劇場公開日 2024年6月7日

「実話の重み」あんのこと 赤ヒゲさんの映画レビュー(感想・評価)

3.5 実話の重み

2025年10月22日
PCから投稿
鑑賞方法:DVD/BD

実話が基になっていることがオープニングの字幕にありました。そのことをはじめに知っておく方がよいという判断があったのだと思いますが、私もそのことに共感しました。21歳の香川杏(河合優実)は、母親(河井青葉)から虐待を受け、小学校も卒業できず、12歳から売春を強要され、薬物依存症になっています。そこに救いの手を差し伸べる刑事・多々羅(佐藤二朗)や記者・桐野(稲垣吾郎)らとの触れ合いに安堵したり、でも、一筋縄ではいかない世の中の不条理も真正面から描かれいて、とてもやりきれない気持ちになりました。

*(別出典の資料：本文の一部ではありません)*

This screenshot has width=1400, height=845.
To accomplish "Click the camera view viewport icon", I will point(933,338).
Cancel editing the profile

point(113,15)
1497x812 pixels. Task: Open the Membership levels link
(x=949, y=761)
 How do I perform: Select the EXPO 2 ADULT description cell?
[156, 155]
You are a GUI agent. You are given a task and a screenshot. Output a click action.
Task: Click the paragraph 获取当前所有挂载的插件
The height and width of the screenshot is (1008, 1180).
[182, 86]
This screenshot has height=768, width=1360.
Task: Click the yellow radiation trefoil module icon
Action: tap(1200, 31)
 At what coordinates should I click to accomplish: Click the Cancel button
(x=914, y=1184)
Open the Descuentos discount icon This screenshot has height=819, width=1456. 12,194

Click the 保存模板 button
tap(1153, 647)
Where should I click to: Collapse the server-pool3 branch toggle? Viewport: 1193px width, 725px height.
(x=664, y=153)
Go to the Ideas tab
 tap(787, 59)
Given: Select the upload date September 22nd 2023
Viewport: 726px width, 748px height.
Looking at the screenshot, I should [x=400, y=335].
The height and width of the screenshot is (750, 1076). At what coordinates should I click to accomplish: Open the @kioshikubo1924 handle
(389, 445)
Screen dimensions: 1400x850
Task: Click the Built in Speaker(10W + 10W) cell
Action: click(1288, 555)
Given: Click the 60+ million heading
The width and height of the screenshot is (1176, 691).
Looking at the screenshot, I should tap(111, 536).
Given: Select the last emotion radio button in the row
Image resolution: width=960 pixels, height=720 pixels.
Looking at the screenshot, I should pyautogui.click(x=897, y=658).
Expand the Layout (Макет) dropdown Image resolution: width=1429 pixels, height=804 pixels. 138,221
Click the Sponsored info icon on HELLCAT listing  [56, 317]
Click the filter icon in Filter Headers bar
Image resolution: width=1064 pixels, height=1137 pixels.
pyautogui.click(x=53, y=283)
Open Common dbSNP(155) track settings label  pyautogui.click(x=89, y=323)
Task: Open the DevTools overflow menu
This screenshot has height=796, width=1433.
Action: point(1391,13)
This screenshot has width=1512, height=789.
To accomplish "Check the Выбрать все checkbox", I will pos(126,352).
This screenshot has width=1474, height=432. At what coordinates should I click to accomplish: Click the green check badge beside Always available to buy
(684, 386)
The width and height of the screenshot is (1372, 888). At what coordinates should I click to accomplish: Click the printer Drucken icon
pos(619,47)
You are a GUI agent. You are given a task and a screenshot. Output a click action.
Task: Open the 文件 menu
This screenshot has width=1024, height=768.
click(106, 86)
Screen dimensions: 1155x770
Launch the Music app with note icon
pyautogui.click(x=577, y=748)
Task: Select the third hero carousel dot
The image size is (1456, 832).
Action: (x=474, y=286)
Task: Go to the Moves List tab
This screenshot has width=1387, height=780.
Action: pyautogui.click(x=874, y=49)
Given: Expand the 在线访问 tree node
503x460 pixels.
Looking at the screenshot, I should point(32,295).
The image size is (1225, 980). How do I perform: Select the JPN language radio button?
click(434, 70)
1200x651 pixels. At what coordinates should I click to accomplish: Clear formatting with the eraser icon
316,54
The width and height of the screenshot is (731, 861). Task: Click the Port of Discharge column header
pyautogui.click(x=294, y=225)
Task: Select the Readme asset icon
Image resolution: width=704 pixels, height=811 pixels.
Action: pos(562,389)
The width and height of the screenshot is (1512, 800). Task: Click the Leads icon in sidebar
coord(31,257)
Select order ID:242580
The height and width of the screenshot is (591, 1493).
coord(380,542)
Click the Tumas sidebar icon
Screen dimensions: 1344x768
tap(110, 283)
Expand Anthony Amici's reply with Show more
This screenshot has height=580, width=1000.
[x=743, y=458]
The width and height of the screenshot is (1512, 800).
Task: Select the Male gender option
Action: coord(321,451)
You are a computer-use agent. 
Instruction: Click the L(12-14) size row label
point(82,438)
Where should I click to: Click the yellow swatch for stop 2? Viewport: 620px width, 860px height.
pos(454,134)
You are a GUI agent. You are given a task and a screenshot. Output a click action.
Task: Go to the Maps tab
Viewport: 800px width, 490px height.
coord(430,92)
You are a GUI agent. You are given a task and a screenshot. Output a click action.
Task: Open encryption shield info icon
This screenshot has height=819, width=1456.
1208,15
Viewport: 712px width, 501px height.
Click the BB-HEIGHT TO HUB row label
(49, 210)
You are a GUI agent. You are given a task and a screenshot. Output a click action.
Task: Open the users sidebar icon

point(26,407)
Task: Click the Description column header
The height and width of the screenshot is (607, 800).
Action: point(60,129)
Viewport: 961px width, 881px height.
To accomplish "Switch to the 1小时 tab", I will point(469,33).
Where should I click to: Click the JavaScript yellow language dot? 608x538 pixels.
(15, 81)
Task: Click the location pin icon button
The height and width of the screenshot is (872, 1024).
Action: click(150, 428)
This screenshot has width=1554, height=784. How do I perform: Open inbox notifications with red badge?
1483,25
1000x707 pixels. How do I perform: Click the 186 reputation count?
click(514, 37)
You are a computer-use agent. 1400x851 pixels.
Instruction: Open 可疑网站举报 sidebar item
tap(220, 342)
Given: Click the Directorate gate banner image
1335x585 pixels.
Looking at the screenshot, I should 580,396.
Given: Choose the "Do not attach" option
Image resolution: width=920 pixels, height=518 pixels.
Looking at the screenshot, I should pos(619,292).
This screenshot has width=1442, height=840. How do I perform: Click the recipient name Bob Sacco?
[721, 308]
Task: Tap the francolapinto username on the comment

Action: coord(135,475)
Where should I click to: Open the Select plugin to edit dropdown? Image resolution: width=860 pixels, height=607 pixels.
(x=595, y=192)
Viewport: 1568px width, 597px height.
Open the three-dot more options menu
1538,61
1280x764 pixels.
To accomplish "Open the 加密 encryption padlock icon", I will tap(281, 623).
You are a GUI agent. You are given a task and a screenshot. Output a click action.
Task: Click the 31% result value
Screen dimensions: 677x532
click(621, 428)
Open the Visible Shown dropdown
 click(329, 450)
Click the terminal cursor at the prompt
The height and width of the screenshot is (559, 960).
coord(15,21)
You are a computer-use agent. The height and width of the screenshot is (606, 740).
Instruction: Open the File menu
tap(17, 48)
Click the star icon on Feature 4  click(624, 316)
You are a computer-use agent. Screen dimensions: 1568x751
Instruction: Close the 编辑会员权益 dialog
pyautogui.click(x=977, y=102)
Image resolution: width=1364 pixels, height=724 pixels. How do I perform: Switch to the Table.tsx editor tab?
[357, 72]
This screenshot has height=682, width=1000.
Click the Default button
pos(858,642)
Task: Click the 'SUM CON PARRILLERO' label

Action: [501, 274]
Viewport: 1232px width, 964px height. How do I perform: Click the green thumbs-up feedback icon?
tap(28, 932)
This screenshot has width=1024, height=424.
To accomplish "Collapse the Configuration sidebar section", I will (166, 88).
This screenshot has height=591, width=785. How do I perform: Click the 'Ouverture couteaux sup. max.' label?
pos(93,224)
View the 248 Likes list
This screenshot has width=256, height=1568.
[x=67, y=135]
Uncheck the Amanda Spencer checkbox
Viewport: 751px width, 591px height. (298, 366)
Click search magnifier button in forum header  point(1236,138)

しかし、これがフィクションではなく、実話ベースであることが重要なんだと思いました。こういう生き方を強いられた女性が実際に現代の日本にいる、今まさにそういう社会であることを他人事で済ませてよいのかという問いかけに思えました。この映画では、その解まで提示しているわけではありません。それは、観た人それぞれがそれぞれの置かれている場所で探し求めていくことかなと感じました。とても重苦しい宿題です…。